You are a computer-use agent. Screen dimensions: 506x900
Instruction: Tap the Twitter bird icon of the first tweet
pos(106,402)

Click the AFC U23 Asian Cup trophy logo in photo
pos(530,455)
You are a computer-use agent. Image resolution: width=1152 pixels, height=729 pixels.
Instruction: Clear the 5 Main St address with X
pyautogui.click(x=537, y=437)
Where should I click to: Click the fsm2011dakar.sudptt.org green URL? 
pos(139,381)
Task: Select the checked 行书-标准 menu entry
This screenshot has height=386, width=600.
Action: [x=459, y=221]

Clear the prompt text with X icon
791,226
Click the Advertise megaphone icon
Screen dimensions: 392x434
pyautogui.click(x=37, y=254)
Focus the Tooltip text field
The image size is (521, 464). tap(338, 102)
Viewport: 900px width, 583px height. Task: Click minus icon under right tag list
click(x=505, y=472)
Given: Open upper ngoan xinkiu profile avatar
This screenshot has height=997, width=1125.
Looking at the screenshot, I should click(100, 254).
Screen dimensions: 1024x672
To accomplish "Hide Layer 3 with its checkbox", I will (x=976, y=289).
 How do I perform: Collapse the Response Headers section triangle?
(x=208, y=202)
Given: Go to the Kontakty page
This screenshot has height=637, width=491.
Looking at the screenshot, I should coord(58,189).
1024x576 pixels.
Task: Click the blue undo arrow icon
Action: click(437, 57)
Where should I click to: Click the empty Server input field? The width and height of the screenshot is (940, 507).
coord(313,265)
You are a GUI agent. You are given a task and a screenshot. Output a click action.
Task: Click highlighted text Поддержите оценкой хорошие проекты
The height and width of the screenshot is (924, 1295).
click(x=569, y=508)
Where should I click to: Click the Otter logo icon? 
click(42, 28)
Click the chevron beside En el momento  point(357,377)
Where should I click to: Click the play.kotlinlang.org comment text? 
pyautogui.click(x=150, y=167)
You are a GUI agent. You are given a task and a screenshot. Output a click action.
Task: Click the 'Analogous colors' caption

Problem details:
Reproduce, word for word and in full, only the lines above that start at the line with "This screenshot has height=997, width=1125." and run through the line with "Given: Go to the Kontakty page", both ends included.

Task output:
This screenshot has height=997, width=1125.
Looking at the screenshot, I should click(100, 254).
Screen dimensions: 1024x672
To accomplish "Hide Layer 3 with its checkbox", I will (x=976, y=289).
 How do I perform: Collapse the Response Headers section triangle?
(x=208, y=202)
Given: Go to the Kontakty page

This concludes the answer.